Did you get the pressure washer under the bonnet, or was it an APC spray and wipe?


----------



## mohitos (Jan 25, 2013)

TJenkos said:


> Did you get the pressure washer under the bonnet, or was it an APC spray and wipe?


Yes I pressured washered but as accurately as I could and I had the engine running but from cold. Sprayed generously with APC, agitated where needed with brushes, and rinsed with a pressure washer. Then went again where it was required.


----------



## Wout_RS (Jun 13, 2012)

nice! keep posting more of this car! i love these one so much!


----------



## TopSport+ (Jul 22, 2012)

looks good


----------



## TJenkos (May 6, 2009)

mohitos said:


> Yes I pressured washered but as accurately as I could and I had the engine running but from cold. Sprayed generously with APC, agitated where needed with brushes, and rinsed with a pressure washer. Then went again where it was required.
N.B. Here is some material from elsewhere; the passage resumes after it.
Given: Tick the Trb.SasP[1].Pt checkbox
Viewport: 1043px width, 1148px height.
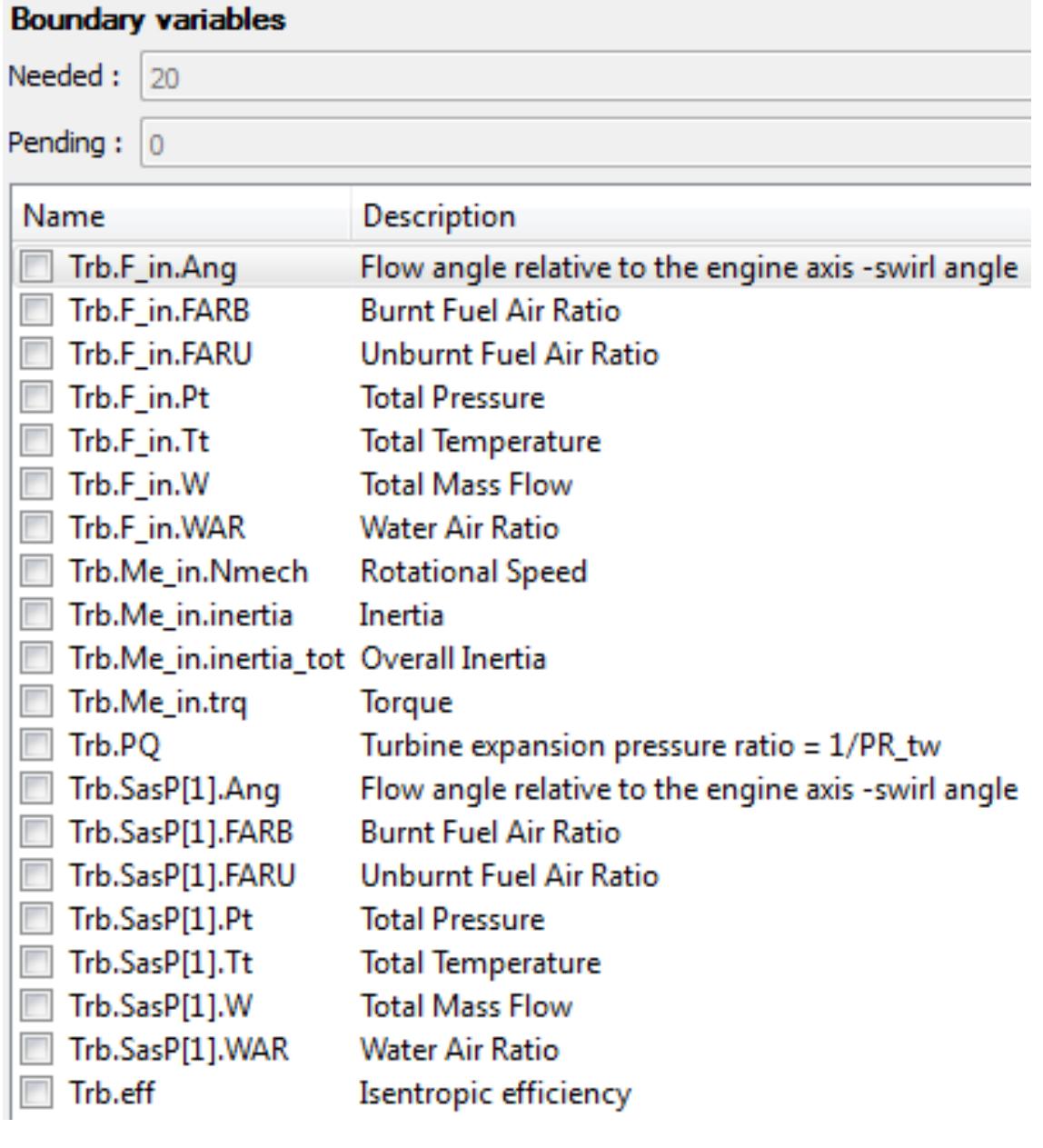Looking at the screenshot, I should 38,921.
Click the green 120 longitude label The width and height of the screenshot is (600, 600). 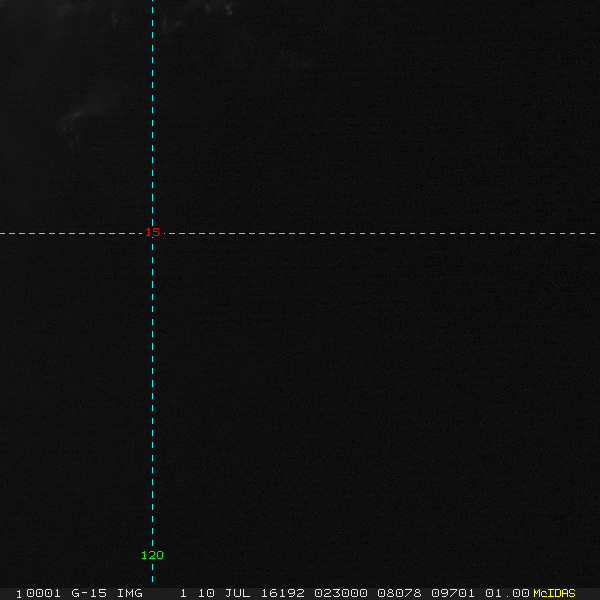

Nice work, you had a good turnaround..


----------



## mohitos (Jan 25, 2013)

Managed to figure out how to embed the photos in the body of the thread.


----------



## squeakyclean32 (Mar 13, 2010)

I also find it's best to break the cleaning down into different areas/jobs when time is limited eg - engine then interior then bodywork etc ....looks like you have made a great start :thumb:
Looking forward to seeing your next lot of pics :thumb::thumb:


----------



## mohitos (Jan 25, 2013)

squeakyclean32 said:


> I also find it's best to break the cleaning down into different areas/jobs when time is limited eg - engine then interior then bodywork etc ....looks like you have made a great start :thumb:
> Looking forward to seeing your next lot of pics :thumb::thumb:


Yes, I have an awful lot to do but relatively little time, so plan to break it down into bite sized chunks. Next will be a full body decontamination using:

- 2 bucket wash
- Iron X
- Tardis

Will then dry it and start claying. Never done this before and have bought Bilt Hamber for the job. Have bought the soft stuff as the weather is so damn cold the regular stuff I have is rock solid.


----------



## bazz (May 15, 2007)

good start fella and look forward to more pics and im sure once you have given it some tlc you will be rewarded for you eforts


----------



## Mike steele (Jul 14, 2007)

Good work!:thumb:

Same as mine so I'll look forward to more pics!


----------



## mohitos (Jan 25, 2013)

More updates today. I managed to grab some time to start the de-contamintion process. It's going to take a while with this car !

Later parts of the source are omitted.